Problems using an index to look for a row in a large partition unless narrowly queried

A query on an indexed column in a large cluster typically requires collating responses from multiple data partitions. The query response slows down as more machines are added to the cluster. You can avoid a performance hit when looking for a row in a large partition by narrowing the search, as shown in the next section.

 

About indexing

An index in Cassandra refers to an index on column values. Cassandra implements an index as a hidden table, separate from the table that contains the values being indexed. Using CQL, you can create an index on a column after defining a table. The music service example shows how to create an index on the artists column of playlist, and then querying Cassandra for songs by a particular artist::

CREATE INDEX artist_names ON playlists( artist );

An index name is optional. If you provide an index name, such as artist_idx, the name must be unique within the keyspace. After creating an index for the artist column and inserting values into the playlists table, greater efficiency is achieved when you query Cassandra directly for artist by name, such as Fu Manchu:

SELECT * FROM playlists WHERE artist = 'Fu Manchu';

As mentioned earlier, when looking for a row in a large partition, narrow the search. This query, although a contrived example using so little data, narrows the search to a single id.

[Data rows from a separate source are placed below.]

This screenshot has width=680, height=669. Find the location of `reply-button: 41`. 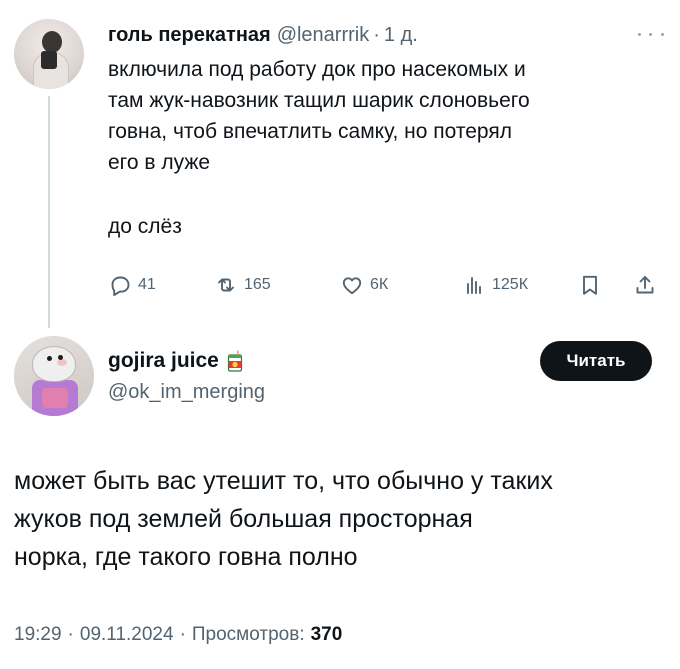

reply-button: 41 is located at coordinates (132, 285).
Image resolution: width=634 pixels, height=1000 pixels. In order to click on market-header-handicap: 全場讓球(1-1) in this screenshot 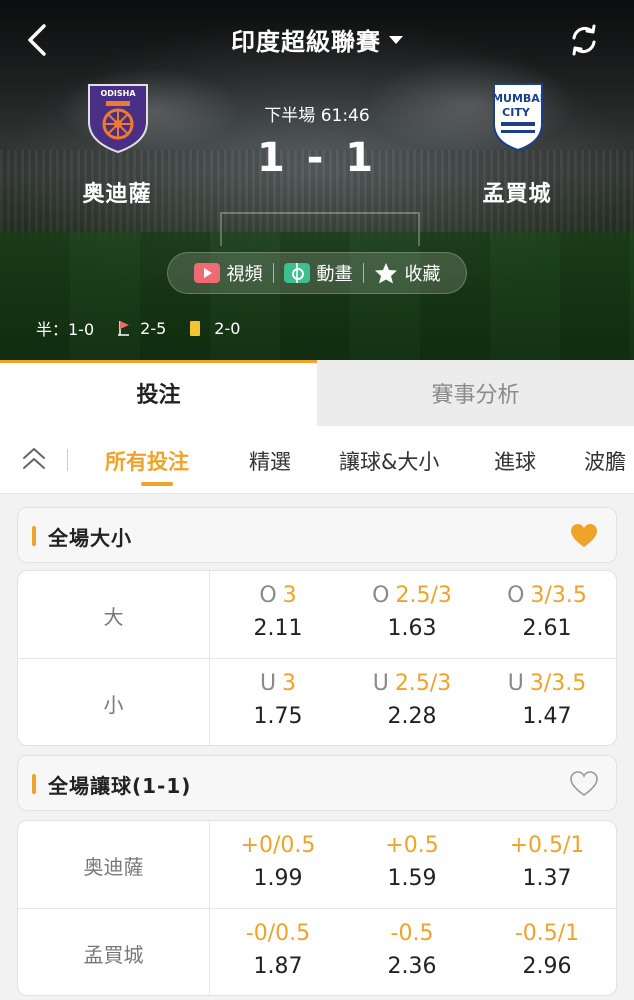, I will do `click(317, 783)`.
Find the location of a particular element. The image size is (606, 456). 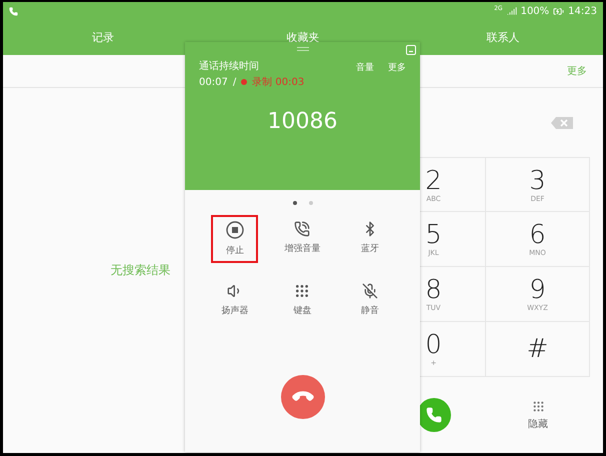

phone-waves-icon is located at coordinates (302, 229).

SELECT * FROM playlists WHERE id = 62c36092-82a1-3a00-93d1-46196ee77204 AND artist = 'Fu Manchu';

The output is:

pastedGraphic.png

 

Using multiple indexes

For example purposes, let's say you can create multiple indexes, for example on album and title columns of the playlists table, and use multiple conditions in the WHERE clause to filter the results. In a real-world situation, these columns might not be good choices, depending on their cardinality, as described later:

CREATE INDEX album_name ON playlists ( album ); 

CREATE INDEX title_name ON playlists ( title ); 

SELECT * FROM playlists 

      WHERE album = 'Roll Away' AND title = 'Outside Woman Blues' 

      ALLOW FILTERING ;

When multiple occurrances of data match a condition in a WHERE clause, Cassandra selects the least-frequent occurrence of a condition for processing first for efficiency. For example, suppose data for Blind Joe Reynolds and Cream's versions of "Outside Woman Blues" were inserted into the playlists table. Cassandra queries on the album name first if there are fewer albums named Roll Away than there are songs called "Outside Woman Blues" in the database. When you attempt a potentially expensive query, such as searching a range of rows, Cassandra requires the ALLOW FILTERING directive.

 

Building and maintaining indexes

An advantage of indexes is the operational ease of populating and maintaining the index. Indexes are built in the background automatically, without blocking reads or writes. Client-maintained tables as indexes must be created manually; for example, if the state column had been indexed by creating a table such as users_by_state, your client application would have to populate the table with data from the users table.